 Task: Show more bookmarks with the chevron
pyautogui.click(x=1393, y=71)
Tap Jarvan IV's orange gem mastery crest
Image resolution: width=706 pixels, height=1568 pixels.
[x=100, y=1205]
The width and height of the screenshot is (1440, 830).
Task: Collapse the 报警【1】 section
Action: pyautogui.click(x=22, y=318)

-- -- --

* Goal
Pull out every line of the records that contains the word "Task", copying each one unchanged.

* Exercise result
 Task: Show more bookmarks with the chevron
Task: Collapse the 报警【1】 section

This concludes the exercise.